From: G. Branden Robinson
Subject: an opinionated history of *roff macro packages (was: pdfroff in groff 1.23.0.rc3 changes compared to 1.22.4)
Date: Thu, 6 Apr 2023 00:33:12 -0500

[dropped Peter from CC; I'm sure he'll find one copy of this enough]

Hi Michał,

At 2023-04-05T18:13:16+0000, Michał Kruszewski wrote:
> I have once evaluated ms, mm and mom.  I have come from the Latex
> world after being sick of its bloat.  I was looking for something
> simple.  I know some differences between ms, mm and mom, but I do not
> really understand why people did not want to cooperate to create a
> single macro package and single program.
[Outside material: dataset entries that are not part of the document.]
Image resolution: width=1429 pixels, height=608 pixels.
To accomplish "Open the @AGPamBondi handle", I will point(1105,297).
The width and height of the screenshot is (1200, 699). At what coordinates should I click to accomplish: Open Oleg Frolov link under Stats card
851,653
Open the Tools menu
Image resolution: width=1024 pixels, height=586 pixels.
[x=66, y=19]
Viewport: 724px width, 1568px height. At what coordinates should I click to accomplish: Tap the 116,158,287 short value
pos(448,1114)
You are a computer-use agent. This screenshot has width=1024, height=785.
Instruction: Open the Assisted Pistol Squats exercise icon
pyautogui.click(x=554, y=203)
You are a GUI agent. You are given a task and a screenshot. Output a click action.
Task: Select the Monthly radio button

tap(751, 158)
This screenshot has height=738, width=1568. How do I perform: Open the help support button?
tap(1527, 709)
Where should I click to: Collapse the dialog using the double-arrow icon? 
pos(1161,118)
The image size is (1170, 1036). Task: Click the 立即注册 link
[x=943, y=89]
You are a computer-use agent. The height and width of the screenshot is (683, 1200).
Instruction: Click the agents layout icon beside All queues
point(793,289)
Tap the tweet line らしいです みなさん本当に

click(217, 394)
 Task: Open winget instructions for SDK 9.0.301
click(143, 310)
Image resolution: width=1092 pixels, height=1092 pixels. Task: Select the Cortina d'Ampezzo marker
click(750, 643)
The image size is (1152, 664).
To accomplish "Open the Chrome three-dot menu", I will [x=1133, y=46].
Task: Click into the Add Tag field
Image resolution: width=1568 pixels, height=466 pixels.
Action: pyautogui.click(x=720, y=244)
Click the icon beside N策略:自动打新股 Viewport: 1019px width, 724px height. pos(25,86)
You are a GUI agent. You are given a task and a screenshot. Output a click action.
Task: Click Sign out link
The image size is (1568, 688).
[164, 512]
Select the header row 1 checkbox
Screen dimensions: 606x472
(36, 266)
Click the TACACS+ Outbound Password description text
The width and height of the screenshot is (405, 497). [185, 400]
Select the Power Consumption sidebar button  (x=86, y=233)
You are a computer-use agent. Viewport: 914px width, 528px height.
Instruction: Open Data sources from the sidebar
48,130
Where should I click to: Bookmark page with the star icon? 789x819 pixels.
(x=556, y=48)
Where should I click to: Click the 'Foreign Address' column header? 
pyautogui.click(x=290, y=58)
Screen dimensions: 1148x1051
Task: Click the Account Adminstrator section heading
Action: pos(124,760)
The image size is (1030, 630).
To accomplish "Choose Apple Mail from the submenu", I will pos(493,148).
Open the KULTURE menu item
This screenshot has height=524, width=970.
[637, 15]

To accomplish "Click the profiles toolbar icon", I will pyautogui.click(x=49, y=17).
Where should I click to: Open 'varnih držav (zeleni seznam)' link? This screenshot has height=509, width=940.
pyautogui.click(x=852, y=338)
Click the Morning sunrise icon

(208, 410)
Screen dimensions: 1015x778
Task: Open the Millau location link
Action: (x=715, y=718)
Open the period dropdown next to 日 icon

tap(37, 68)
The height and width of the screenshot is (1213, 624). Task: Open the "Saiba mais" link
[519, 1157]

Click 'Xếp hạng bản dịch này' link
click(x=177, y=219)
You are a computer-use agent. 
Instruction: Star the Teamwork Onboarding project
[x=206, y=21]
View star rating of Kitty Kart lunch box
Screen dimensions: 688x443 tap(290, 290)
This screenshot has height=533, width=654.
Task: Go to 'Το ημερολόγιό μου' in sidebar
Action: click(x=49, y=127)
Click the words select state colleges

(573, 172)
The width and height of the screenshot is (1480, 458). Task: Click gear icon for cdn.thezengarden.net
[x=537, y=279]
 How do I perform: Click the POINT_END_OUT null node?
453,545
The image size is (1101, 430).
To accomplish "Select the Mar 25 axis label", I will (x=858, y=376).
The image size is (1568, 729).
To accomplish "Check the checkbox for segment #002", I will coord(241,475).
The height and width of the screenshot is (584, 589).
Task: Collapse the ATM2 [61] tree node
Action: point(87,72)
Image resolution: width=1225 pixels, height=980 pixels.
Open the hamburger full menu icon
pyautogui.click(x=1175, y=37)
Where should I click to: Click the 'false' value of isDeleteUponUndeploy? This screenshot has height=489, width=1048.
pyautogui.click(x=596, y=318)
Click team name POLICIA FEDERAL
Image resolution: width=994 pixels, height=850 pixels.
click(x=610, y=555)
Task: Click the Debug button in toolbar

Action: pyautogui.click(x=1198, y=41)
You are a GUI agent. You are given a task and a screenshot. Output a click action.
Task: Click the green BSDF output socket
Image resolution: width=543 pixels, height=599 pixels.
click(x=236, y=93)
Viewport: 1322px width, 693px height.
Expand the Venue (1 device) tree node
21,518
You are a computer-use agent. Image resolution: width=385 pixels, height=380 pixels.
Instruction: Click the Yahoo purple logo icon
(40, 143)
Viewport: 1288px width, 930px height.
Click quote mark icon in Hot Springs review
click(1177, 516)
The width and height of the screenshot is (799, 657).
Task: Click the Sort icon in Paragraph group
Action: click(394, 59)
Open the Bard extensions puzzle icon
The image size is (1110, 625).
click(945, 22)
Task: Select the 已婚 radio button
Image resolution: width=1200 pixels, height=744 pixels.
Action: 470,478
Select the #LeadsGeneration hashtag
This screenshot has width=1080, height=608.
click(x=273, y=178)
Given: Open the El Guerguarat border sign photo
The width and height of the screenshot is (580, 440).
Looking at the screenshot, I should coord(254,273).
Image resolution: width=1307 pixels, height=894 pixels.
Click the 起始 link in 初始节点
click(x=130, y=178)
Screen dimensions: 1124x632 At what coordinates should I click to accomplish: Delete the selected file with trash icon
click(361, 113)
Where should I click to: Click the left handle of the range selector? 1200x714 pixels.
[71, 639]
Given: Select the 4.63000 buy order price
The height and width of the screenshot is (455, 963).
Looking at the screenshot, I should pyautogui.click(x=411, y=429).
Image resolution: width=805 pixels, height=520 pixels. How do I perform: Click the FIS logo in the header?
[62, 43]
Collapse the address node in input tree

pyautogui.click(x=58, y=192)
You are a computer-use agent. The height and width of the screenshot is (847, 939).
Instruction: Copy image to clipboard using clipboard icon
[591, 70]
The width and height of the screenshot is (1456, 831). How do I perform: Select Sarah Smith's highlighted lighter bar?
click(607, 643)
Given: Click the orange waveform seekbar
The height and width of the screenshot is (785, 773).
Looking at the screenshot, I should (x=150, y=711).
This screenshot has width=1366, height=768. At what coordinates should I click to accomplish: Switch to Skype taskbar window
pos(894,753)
The reasons are mostly historical and organizational.  Adding "me",
"man", and mdoc to the above list, I'll offer a summary.  Some of this
is grounded on my absorption of historical documents and some is
reckless speculation with a conspiratorial bent.  I am a first-hand
observer of practically nothing discussed here.

ms, written by Mike Lesk, came first, in Version 6 Unix (1975).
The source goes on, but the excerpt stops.